A federalização foi a novidade criada por Paulo Renato. O Bolsa Escola era maior que o simples apoio do governo federal às prefeituras. Por meio dele, a União assumia o controle e se responsabilizava por um programa de complementação de renda em larga escala.

Quem lê seus objetivos se impressiona com a ousadia e a rapidez. Iniciado quando faltava um ano e meio para o fim do governo FHC, a intenção do MEC era saltar de ínfimas 15 mil famílias beneficiárias, em meados de 2001, para 5,8 milhões em apenas 18 meses. De praticamente nada, a um programa maior que tudo que se fazia no setor.

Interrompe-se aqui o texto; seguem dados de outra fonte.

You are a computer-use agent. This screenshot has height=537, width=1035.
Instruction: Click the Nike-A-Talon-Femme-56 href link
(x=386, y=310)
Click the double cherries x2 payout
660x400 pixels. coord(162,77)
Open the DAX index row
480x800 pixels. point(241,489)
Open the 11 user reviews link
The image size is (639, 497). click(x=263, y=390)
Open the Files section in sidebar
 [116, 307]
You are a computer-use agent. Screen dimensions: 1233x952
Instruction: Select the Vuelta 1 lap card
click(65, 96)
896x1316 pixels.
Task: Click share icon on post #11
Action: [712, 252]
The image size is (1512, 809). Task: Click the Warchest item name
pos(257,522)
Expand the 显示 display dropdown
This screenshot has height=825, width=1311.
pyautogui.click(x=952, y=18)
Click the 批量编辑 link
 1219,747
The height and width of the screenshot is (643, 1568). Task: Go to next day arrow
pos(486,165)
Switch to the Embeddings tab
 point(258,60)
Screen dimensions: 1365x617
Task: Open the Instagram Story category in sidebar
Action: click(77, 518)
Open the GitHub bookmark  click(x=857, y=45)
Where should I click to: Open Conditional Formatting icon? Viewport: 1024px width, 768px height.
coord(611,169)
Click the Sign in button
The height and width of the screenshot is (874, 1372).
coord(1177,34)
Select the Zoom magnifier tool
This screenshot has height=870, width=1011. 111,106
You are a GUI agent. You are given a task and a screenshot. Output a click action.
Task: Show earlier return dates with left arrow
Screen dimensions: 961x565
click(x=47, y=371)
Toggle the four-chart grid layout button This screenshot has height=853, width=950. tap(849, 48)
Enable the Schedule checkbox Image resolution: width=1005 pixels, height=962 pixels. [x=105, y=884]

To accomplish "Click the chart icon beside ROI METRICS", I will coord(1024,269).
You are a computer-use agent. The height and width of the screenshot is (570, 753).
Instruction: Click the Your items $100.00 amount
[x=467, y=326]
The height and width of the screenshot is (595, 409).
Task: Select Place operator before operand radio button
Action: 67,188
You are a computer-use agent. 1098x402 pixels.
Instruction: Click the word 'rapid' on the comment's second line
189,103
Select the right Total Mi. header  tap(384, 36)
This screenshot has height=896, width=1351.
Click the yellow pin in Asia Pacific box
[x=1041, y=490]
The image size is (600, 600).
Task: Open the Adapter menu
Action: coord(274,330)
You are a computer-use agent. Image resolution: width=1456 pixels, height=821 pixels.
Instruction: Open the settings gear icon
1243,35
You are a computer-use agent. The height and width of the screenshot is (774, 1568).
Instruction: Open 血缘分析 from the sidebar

Tira 10 quem explicar essa velocidade. O que, talvez, não seja difícil, se lembrarmos o que estava ocorrendo no cenário político naquele momento.

Entre tucanos de alta plumagem, havia quase um consenso: Lula perderia a eleição do ano seguinte, derrotado pelo medo do eleitor. Quem quer que fosse o candidato do PSDB era, a bem dizer, o novo presidente.

Paulo Renato queria ser candidato tanto quanto Serra, que era ministro da Saúde e tinha visibilidade. O que faltava ao ministro da Educação era algo equivalente aos genéricos, ao kit contra a Aids, ao Programa de Saúde da Família, que o adversário fazia bombar na mídia. Por que não um Bolsa Escola? Se fosse logo implantado e grande, seria um trunfo e tanto na disputa interna (que nada tinha de polida).

Isso não tira de Paulo Renato o mérito de sua criação. Para o país e, especialmente, para seus beneficiários, se o programa nasceu com objetivos político-eleitorais é menos importante que ser necessário, viável e bem concebido (ainda que, pela pressa, tivesse começado aos tropeços).

Consta que Paulo Renato nunca se conformou com o pequeno investimento publicitário que seu filho predileto mereceu do governo Fernando Henrique. Mas não devia ter ficado surpreso, pois sabia que o comando da área de comunicação do Planalto era mais simpático a Serra e nada faria para reforçar a posição do concorrente.

O resultado dessa disputa palaciana é que o Bolsa Escola ficou sem paternidade nítida. No longo prazo, foi o próprio PSDB quem mais se arrependeu de não tê-la assumido com estardalhaço.